Wenn Sie jedoch Zweifel an der Güte seiner Gruppe äußern, gefährden Sie seine Sicherheit in der 3. Stufe. Je schwerer Ihr Angriff auf seine Gruppe ist, desto weniger ist der andere in der Lage, gut zu kommunizieren.
Jetzt gilt wieder die Regel: Vorrangig ist die Absicherung der gefährdeten Bedürfnis-Befriedigung! Bis hierher ist die ganze Entwicklung noch »einfach« zu nennen: Jedes primitive Naturvolk hat zumindest die 3. Stufe erreicht.
Aber manche Gruppen haben sich weiterentwickelt und haben somit die Bedürfnisse der 4. Stufe erschlossen.
Wieder sehen wir: Je weiter entwickelt ein Organismus (oder eine Gruppe von Lebewesen) ist, desto differenzierter werden auch die Bedürfnisse.
Die 4. Stufe
Ein Naturforscher und Soziologe berichtete über seine Reisen im australischen Buschland.
Bei dem einen Zwergvolk, sagte er, gäbe es das Wort Ich überhaupt nicht. Man stellt sich vor, indem man sagt: »Wir von dem Stamme der Unter-jenen-Bäumen-Lebenden.« In diesem Volk, bemerkte er, gäbe es keinerlei Statusunterschiede. Alle sind »gleich«, keiner »gleicher«, das heißt, dieses Volk lebt auf den Stufen 1 bis 3.
Es hat die 4. Stufe noch nicht entdeckt, im Gegensatz zu einem anderen Zwergvolk, das er beschreibt: Der Häuptling trägt einen bemalten Ast als Zeichen seiner Würde.
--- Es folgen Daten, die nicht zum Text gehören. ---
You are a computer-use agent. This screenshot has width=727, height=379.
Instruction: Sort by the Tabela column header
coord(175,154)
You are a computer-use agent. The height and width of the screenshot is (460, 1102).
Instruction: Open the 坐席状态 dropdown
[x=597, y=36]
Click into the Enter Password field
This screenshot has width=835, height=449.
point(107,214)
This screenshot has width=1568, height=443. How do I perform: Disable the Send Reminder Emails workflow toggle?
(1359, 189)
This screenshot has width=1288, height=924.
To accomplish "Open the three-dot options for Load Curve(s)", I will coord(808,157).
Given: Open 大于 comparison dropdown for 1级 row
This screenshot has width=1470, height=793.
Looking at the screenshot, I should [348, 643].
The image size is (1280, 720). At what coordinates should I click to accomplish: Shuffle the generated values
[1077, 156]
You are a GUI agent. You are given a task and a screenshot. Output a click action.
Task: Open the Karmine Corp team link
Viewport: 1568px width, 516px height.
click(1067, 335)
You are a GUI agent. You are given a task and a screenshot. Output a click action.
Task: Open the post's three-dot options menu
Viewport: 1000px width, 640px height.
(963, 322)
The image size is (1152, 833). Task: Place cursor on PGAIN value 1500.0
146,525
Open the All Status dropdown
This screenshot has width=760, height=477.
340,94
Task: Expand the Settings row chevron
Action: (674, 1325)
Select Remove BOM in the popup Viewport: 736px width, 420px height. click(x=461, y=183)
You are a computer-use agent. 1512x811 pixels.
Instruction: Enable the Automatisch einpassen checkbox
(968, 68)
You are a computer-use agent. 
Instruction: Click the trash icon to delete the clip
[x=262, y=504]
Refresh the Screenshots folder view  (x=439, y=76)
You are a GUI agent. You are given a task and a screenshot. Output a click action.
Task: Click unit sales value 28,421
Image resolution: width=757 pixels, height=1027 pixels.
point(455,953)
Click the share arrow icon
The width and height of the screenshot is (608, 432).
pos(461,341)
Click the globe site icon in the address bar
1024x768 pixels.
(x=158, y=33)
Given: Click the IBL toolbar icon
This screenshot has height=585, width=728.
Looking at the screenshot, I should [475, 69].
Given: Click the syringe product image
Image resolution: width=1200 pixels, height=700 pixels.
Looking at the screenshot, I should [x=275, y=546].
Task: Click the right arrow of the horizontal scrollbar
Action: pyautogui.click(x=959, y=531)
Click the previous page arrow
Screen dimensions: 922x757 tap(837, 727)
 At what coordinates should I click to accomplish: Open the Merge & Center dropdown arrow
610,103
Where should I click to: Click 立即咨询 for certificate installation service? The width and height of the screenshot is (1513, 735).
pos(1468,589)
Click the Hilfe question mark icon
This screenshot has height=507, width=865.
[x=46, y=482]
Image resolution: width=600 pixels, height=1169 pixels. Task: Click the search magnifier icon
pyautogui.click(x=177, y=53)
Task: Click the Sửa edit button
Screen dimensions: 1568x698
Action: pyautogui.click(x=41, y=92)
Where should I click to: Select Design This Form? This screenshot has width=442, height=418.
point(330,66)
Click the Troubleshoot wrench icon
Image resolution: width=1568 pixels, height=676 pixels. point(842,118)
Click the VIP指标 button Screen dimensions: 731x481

Allerdings muß er diesen Ast jeden »Mond« einmal verteidigen. Wer immer ihn im Zweikampf erbeutet, ist so lange Häuptling, bis man ihm den »Statusstab« wieder abnimmt. Das heißt: Erstens, Häuptling ist immer nur der derzeitig stärkste Mann im Dorf. Zweitens: Status ist mit körperlicher Kraft verbunden.
Wie Sie wissen, kann bei uns, die wir die Bedürfnisse der 4. Stufe wesentlich weiterentwickelt haben, ein Titel, Geld oder die Tatsache, daß niemand uns unterbricht, wenn wir sprechen, zum Statussymbol werden.
Also nennen wir diese Bedürfnis-Gruppe die Ich-Bedürfnisse, denn ihre Befriedigung trägt dazu bei, unser Ich zu befestigen, sei es durchStatus, Macht oder Geltung – immer handelt es sich darum, daß unsere Mitmenschen uns Anerkennung zeigen.
Da die 3. und 4. Stufe mit einer psychologischen Sicherheit verbunden sind und da auch diese Bedürfnisse lebensnotwendig geworden sind, sprechen wir hier vom psychologischen Überleben! Zum Überleben gehört aber Anerkennung. Sie ist so wesentlich, daß wir uns mit ihr besonders auseinandersetzen müssen.